Officials - Bosnian Serb army spied on NATO
Wednesday, April 2, 2003
SARAJEVO, Bosnia-Herzegovina -- Evidence found during a raid of Bosnian Serb military offices indicates the army spied on NATO troops and other international officials in Bosnia, a NATO spokesman said Tuesday.
An analysis of evidence found March 7 in military intelligence offices in Banja Luka indicated the military spied at least all of last year, Capt. Dale MacEachern said.
NATO peacekeepers seized documents indicating the Bosnian Serb Army "collected and maintained intelligence" on peacekeepers, European Union police and the office of Bosnia's top international official, Paddy Ashdown, according to MacEachern.
The spying also targeted Bosnian state institutions and private citizens, he said, adding that it appeared the Bosnian Serb government approved of the activities.
"These actions equate to treating legally constituted organizations, charged with administering and keeping the peace in Bosnia-Herzegovina, as hostile organizations," MacEachern said.
Branko Trkulja, a spokesman for the Bosnian Serb Defense Ministry, declined to comment, saying the ministry had not received official information about the alleged spying.
The 1995 peace agreement that ended 3 1/2 years of fighting divided Bosnia into two separate parts: the Bosnian Serb republic and the Muslim-Croat federation.

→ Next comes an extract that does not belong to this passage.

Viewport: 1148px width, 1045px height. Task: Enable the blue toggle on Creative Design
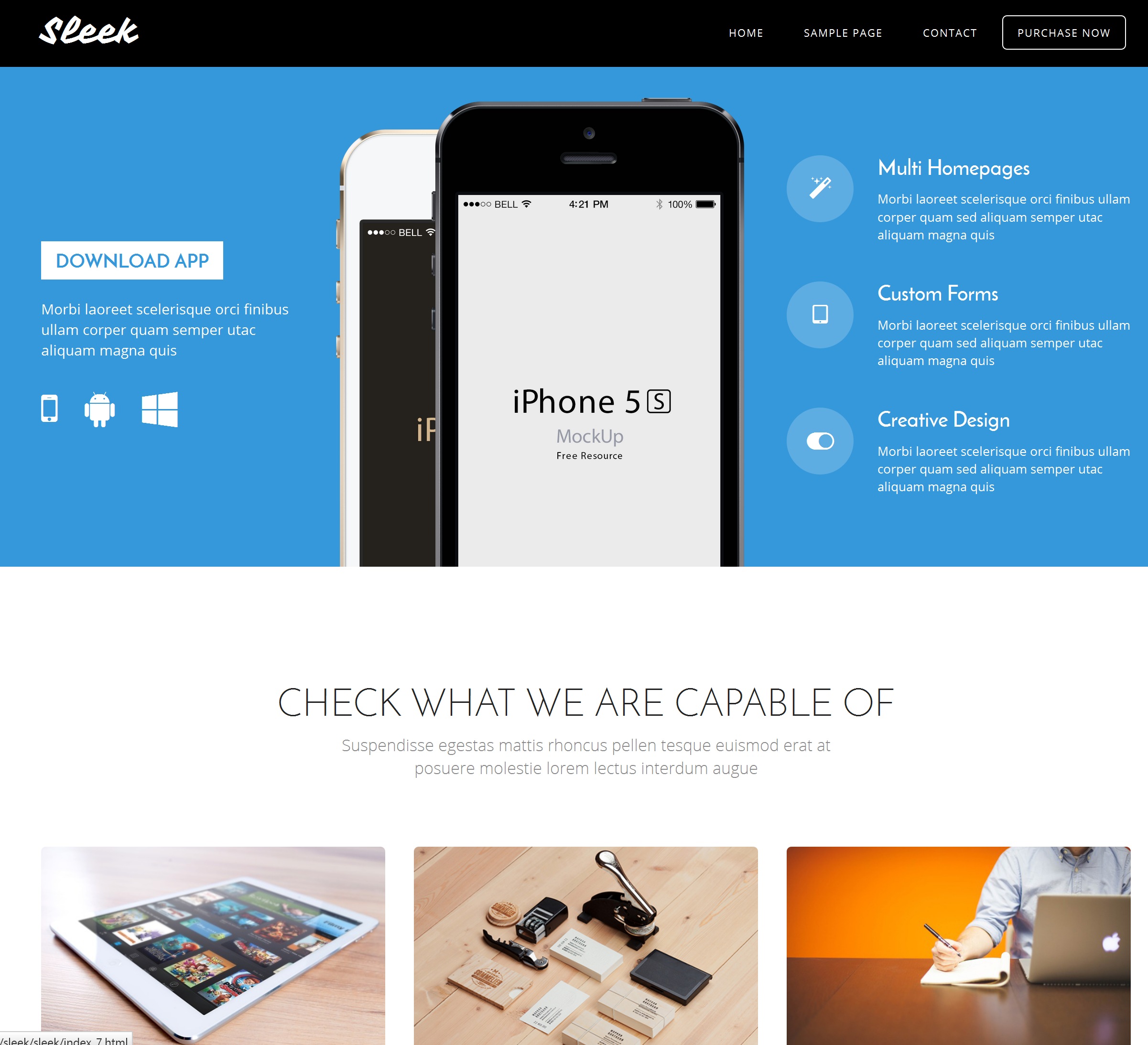(x=823, y=440)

Each part has its own army, but the two are linked by a joint parliament, presidency and government.
The agreement requires Bosnia's two armies to act in a transparent manner and help peacekeepers, international officials and local authorities.
The evidence of spying was given to Ashdown, who as the top international official has the authority to impose laws and fire local officials as high as presidents if he considers them to be obstructing the peace agreement or Bosnia's development toward a modern democracy.
Ashdown is expected to decide this week what to do about the spying evidence, his office said Tuesday.